The expected output is an exact restatement of all the records.

Records provided Block Start

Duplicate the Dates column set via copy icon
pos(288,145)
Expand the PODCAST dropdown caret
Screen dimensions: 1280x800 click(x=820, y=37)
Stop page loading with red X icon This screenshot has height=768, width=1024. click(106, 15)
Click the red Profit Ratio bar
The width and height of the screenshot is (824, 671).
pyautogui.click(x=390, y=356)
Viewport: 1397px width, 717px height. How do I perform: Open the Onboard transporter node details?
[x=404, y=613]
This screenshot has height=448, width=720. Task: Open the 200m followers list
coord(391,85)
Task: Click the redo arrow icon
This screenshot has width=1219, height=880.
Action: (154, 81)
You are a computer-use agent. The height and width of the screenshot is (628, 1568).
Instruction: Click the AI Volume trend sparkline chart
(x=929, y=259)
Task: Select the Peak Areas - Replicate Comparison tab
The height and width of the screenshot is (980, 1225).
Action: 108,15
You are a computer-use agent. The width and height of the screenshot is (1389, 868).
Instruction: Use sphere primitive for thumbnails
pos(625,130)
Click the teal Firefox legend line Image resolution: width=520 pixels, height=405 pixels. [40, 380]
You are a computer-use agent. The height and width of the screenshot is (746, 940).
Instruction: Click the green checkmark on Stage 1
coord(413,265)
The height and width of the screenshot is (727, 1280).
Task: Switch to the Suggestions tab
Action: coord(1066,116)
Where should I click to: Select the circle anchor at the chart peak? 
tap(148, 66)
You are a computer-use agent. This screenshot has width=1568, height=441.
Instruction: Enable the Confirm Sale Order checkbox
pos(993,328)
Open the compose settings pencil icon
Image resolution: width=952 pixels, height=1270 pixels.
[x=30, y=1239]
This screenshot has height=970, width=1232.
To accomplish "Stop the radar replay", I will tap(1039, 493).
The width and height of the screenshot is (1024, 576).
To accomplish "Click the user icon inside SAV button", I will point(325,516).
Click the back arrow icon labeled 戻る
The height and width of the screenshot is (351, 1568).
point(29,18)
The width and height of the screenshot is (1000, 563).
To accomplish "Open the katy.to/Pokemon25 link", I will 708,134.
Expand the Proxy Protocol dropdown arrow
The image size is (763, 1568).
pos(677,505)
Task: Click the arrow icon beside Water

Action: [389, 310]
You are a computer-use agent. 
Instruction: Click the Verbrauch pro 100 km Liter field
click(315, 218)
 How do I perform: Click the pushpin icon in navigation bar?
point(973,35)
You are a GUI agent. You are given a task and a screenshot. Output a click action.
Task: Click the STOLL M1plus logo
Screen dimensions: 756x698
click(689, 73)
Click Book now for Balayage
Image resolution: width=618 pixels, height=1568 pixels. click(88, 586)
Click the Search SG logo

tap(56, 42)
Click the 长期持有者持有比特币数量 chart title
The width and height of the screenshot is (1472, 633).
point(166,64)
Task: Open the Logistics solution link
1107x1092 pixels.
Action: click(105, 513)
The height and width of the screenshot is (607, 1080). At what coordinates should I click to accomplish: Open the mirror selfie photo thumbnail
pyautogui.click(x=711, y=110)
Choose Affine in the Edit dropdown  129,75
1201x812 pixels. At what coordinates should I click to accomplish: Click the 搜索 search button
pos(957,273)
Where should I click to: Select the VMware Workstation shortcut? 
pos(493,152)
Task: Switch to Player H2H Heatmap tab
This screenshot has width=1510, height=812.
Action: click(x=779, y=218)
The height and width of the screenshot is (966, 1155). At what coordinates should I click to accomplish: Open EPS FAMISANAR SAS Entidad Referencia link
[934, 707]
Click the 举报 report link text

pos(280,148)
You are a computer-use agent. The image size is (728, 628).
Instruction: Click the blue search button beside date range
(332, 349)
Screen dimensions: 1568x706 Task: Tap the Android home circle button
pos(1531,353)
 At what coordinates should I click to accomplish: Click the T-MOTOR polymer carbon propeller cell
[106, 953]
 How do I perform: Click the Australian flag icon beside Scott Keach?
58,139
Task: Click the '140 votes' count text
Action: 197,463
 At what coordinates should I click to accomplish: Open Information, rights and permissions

Records provided Block End

_Expected output_:
Duplicate the Dates column set via copy icon
pos(288,145)
Expand the PODCAST dropdown caret
Screen dimensions: 1280x800 click(x=820, y=37)
Stop page loading with red X icon This screenshot has height=768, width=1024. click(106, 15)
Click the red Profit Ratio bar
The width and height of the screenshot is (824, 671).
pyautogui.click(x=390, y=356)
Viewport: 1397px width, 717px height. How do I perform: Open the Onboard transporter node details?
[x=404, y=613]
This screenshot has height=448, width=720. Task: Open the 200m followers list
coord(391,85)
Task: Click the redo arrow icon
This screenshot has width=1219, height=880.
Action: (154, 81)
You are a computer-use agent. The height and width of the screenshot is (628, 1568).
Instruction: Click the AI Volume trend sparkline chart
(x=929, y=259)
Task: Select the Peak Areas - Replicate Comparison tab
The height and width of the screenshot is (980, 1225).
Action: 108,15
You are a computer-use agent. The width and height of the screenshot is (1389, 868).
Instruction: Use sphere primitive for thumbnails
pos(625,130)
Click the teal Firefox legend line Image resolution: width=520 pixels, height=405 pixels. [40, 380]
You are a computer-use agent. The height and width of the screenshot is (746, 940).
Instruction: Click the green checkmark on Stage 1
coord(413,265)
The height and width of the screenshot is (727, 1280).
Task: Switch to the Suggestions tab
Action: coord(1066,116)
Where should I click to: Select the circle anchor at the chart peak? 
tap(148, 66)
You are a computer-use agent. This screenshot has width=1568, height=441.
Instruction: Enable the Confirm Sale Order checkbox
pos(993,328)
Open the compose settings pencil icon
Image resolution: width=952 pixels, height=1270 pixels.
[x=30, y=1239]
This screenshot has height=970, width=1232.
To accomplish "Stop the radar replay", I will tap(1039, 493).
The width and height of the screenshot is (1024, 576).
To accomplish "Click the user icon inside SAV button", I will point(325,516).
Click the back arrow icon labeled 戻る
The height and width of the screenshot is (351, 1568).
point(29,18)
The width and height of the screenshot is (1000, 563).
To accomplish "Open the katy.to/Pokemon25 link", I will 708,134.
Expand the Proxy Protocol dropdown arrow
The image size is (763, 1568).
pos(677,505)
Task: Click the arrow icon beside Water

Action: [389, 310]
You are a computer-use agent. 
Instruction: Click the Verbrauch pro 100 km Liter field
click(315, 218)
 How do I perform: Click the pushpin icon in navigation bar?
point(973,35)
You are a GUI agent. You are given a task and a screenshot. Output a click action.
Task: Click the STOLL M1plus logo
Screen dimensions: 756x698
click(689, 73)
Click Book now for Balayage
Image resolution: width=618 pixels, height=1568 pixels. click(88, 586)
Click the Search SG logo

tap(56, 42)
Click the 长期持有者持有比特币数量 chart title
The width and height of the screenshot is (1472, 633).
point(166,64)
Task: Open the Logistics solution link
1107x1092 pixels.
Action: click(105, 513)
The height and width of the screenshot is (607, 1080). At what coordinates should I click to accomplish: Open the mirror selfie photo thumbnail
pyautogui.click(x=711, y=110)
Choose Affine in the Edit dropdown  129,75
1201x812 pixels. At what coordinates should I click to accomplish: Click the 搜索 search button
pos(957,273)
Where should I click to: Select the VMware Workstation shortcut? 
pos(493,152)
Task: Switch to Player H2H Heatmap tab
This screenshot has width=1510, height=812.
Action: click(x=779, y=218)
The height and width of the screenshot is (966, 1155). At what coordinates should I click to accomplish: Open EPS FAMISANAR SAS Entidad Referencia link
[934, 707]
Click the 举报 report link text

pos(280,148)
You are a computer-use agent. The image size is (728, 628).
Instruction: Click the blue search button beside date range
(332, 349)
Screen dimensions: 1568x706 Task: Tap the Android home circle button
pos(1531,353)
 At what coordinates should I click to accomplish: Click the T-MOTOR polymer carbon propeller cell
[106, 953]
 How do I perform: Click the Australian flag icon beside Scott Keach?
58,139
Task: Click the '140 votes' count text
Action: 197,463
 At what coordinates should I click to accomplish: Open Information, rights and permissions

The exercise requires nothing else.